[Records drawn from a dataset]
_ _ _ _ _
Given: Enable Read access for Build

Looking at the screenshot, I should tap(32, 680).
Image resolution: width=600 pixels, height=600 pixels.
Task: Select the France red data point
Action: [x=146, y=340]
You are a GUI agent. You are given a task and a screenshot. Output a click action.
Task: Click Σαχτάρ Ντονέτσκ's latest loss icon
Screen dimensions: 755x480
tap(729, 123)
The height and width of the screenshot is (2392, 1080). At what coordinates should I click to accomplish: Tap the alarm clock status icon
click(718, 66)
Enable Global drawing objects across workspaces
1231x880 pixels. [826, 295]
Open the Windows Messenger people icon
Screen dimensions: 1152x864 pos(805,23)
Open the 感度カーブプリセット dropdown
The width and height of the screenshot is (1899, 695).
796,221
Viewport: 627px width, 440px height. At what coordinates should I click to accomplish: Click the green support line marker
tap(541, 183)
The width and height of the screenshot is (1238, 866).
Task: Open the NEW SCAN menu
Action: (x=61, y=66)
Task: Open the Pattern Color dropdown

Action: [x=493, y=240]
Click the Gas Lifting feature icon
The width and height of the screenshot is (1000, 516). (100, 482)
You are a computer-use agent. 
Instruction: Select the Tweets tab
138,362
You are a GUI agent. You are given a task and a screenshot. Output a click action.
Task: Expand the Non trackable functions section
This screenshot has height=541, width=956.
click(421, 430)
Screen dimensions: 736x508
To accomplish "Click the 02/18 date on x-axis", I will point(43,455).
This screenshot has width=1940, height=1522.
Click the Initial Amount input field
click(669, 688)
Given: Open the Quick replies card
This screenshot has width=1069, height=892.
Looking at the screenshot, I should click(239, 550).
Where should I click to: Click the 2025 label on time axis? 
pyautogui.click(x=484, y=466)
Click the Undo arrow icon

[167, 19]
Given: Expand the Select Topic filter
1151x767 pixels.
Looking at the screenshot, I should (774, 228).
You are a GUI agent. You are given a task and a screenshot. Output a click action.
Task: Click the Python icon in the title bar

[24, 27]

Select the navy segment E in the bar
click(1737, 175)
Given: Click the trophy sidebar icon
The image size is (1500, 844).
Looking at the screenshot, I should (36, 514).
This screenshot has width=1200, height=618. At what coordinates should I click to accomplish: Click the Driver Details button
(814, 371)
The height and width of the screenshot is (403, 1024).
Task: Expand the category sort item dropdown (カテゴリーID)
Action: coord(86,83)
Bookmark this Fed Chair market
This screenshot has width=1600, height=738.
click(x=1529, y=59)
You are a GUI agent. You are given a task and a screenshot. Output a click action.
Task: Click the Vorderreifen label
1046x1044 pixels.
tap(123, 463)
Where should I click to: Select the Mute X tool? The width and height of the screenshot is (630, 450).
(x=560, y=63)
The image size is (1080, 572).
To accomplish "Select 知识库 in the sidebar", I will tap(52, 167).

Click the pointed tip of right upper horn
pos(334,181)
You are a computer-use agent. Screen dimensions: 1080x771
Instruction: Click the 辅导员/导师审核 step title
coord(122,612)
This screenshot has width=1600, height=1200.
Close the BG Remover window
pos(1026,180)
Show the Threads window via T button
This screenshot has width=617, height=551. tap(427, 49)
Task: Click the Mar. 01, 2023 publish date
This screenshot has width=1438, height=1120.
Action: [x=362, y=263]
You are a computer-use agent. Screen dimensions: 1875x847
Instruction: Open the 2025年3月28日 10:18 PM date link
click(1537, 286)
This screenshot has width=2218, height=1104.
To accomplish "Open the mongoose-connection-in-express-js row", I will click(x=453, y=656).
_ _ _ _ _
AIM OF THE EXERCISE. Reproduce all records exactly, without omissions.

PROBLEM SOLUTION.
Given: Enable Read access for Build

Looking at the screenshot, I should tap(32, 680).
Image resolution: width=600 pixels, height=600 pixels.
Task: Select the France red data point
Action: [x=146, y=340]
You are a GUI agent. You are given a task and a screenshot. Output a click action.
Task: Click Σαχτάρ Ντονέτσκ's latest loss icon
Screen dimensions: 755x480
tap(729, 123)
The height and width of the screenshot is (2392, 1080). At what coordinates should I click to accomplish: Tap the alarm clock status icon
click(718, 66)
Enable Global drawing objects across workspaces
1231x880 pixels. [826, 295]
Open the Windows Messenger people icon
Screen dimensions: 1152x864 pos(805,23)
Open the 感度カーブプリセット dropdown
The width and height of the screenshot is (1899, 695).
796,221
Viewport: 627px width, 440px height. At what coordinates should I click to accomplish: Click the green support line marker
tap(541, 183)
The width and height of the screenshot is (1238, 866).
Task: Open the NEW SCAN menu
Action: (x=61, y=66)
Task: Open the Pattern Color dropdown

Action: [x=493, y=240]
Click the Gas Lifting feature icon
The width and height of the screenshot is (1000, 516). (100, 482)
You are a computer-use agent. 
Instruction: Select the Tweets tab
138,362
You are a GUI agent. You are given a task and a screenshot. Output a click action.
Task: Expand the Non trackable functions section
This screenshot has height=541, width=956.
click(421, 430)
Screen dimensions: 736x508
To accomplish "Click the 02/18 date on x-axis", I will point(43,455).
This screenshot has width=1940, height=1522.
Click the Initial Amount input field
click(669, 688)
Given: Open the Quick replies card
This screenshot has width=1069, height=892.
Looking at the screenshot, I should click(239, 550).
Where should I click to: Click the 2025 label on time axis? 
pyautogui.click(x=484, y=466)
Click the Undo arrow icon

[167, 19]
Given: Expand the Select Topic filter
1151x767 pixels.
Looking at the screenshot, I should (774, 228).
You are a GUI agent. You are given a task and a screenshot. Output a click action.
Task: Click the Python icon in the title bar

[24, 27]

Select the navy segment E in the bar
click(1737, 175)
Given: Click the trophy sidebar icon
The image size is (1500, 844).
Looking at the screenshot, I should (36, 514).
This screenshot has width=1200, height=618. At what coordinates should I click to accomplish: Click the Driver Details button
(814, 371)
The height and width of the screenshot is (403, 1024).
Task: Expand the category sort item dropdown (カテゴリーID)
Action: coord(86,83)
Bookmark this Fed Chair market
This screenshot has width=1600, height=738.
click(x=1529, y=59)
You are a GUI agent. You are given a task and a screenshot. Output a click action.
Task: Click the Vorderreifen label
1046x1044 pixels.
tap(123, 463)
Where should I click to: Select the Mute X tool? The width and height of the screenshot is (630, 450).
(x=560, y=63)
The image size is (1080, 572).
To accomplish "Select 知识库 in the sidebar", I will tap(52, 167).

Click the pointed tip of right upper horn
pos(334,181)
You are a computer-use agent. Screen dimensions: 1080x771
Instruction: Click the 辅导员/导师审核 step title
coord(122,612)
This screenshot has width=1600, height=1200.
Close the BG Remover window
pos(1026,180)
Show the Threads window via T button
This screenshot has width=617, height=551. tap(427, 49)
Task: Click the Mar. 01, 2023 publish date
This screenshot has width=1438, height=1120.
Action: [x=362, y=263]
You are a computer-use agent. Screen dimensions: 1875x847
Instruction: Open the 2025年3月28日 10:18 PM date link
click(1537, 286)
This screenshot has width=2218, height=1104.
To accomplish "Open the mongoose-connection-in-express-js row", I will click(x=453, y=656).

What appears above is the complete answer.